The median age was 35.2 years, 27.2% of residents were under the age of 18, and 8.1% of residents were 65 years of age or older. For every 100 females there were 99.6 males, and for every 100 females age 18 and over there were 97.6 males age 18 and over.

97.2% of residents lived in urban areas, while 2.8% lived in rural areas.

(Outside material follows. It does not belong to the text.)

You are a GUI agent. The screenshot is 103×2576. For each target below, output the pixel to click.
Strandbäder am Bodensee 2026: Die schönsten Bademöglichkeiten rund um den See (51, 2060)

Of the 3,532 households in Roanoke, 40.9% had children under the age of 18 living in them, 56.4% were married-couple households, 17.6% were households with a male householder and no spouse or partner present, and 20.7% were households with a female householder and no spouse or partner present. About 23.1% of all households were made up of individuals and 5.1% had someone living alone who was 65 years of age or older.

There were 3,839 housing units, of which 8.0% were vacant. The homeowner vacancy rate was 1.9% and the rental vacancy rate was 11.9%.
==Local government==

The City of Roanoke was incorporated in 1933, operates under a Council-Manager form of government and provides the following services: general government, police and fire protection, emergency ambulance service, road and traffic signal maintenance, water and wastewater operations, parks and recreational facilities, courts, library services, building inspection, and development services. According to the city's 2012–2013 Comprehensive Annual Financial Report, the city's various funds had $37.2 million in revenues, $24.2 million in expenditures, $91.9 million in total assets, $38.4 million in total liabilities, and $12.1 million in cash and investments.

==Entertainment==

Hawaiian Falls Roanoke, Cinemark Movie Theater, Roanoke Skatepark, and Evenings on Oak Street (Summer concert series every Thursday night on Oak Street).

===Top employers===

According to Roanoke's 2022 Annual Comprehensive Financial Report, the top employers in the city were:

| # | Employer | # of Employees |
|---|---|---|
| 1 | General Motors Corporation | 460 |
| 2 | WW Grainger | 450 |
| 3 | Martin Brower | 450 |
| 4 | Walmart | 400 |
| 5 | Randall's/Tom Thumb | 360 |
| 6 | Home Depot | 325 |
| 7 | Cardinal Health | 270 |
| 8 | Amerisource Bergen | 260 |
| 9 | Behr Process Corp | 240 |
| 10 | Heritage Bag | 210 |

==Education==

Roanoke is served by the noted Northwest Independent School District. Elementary school students attend Roanoke Elementary School, Wayne A. Cox Elementary School, J. Lyndall Hughes Elementary School, and Granger Elementary. Middle school students attend Medlin Middle School or John Tidwell Middle School, and high school students go to Byron Nelson High School in Trophy Club. Also, Roanoke is home to James Steele Accelerated High School, an NISD high school for students who want to graduate from high school in 2 1/2 to 3 years.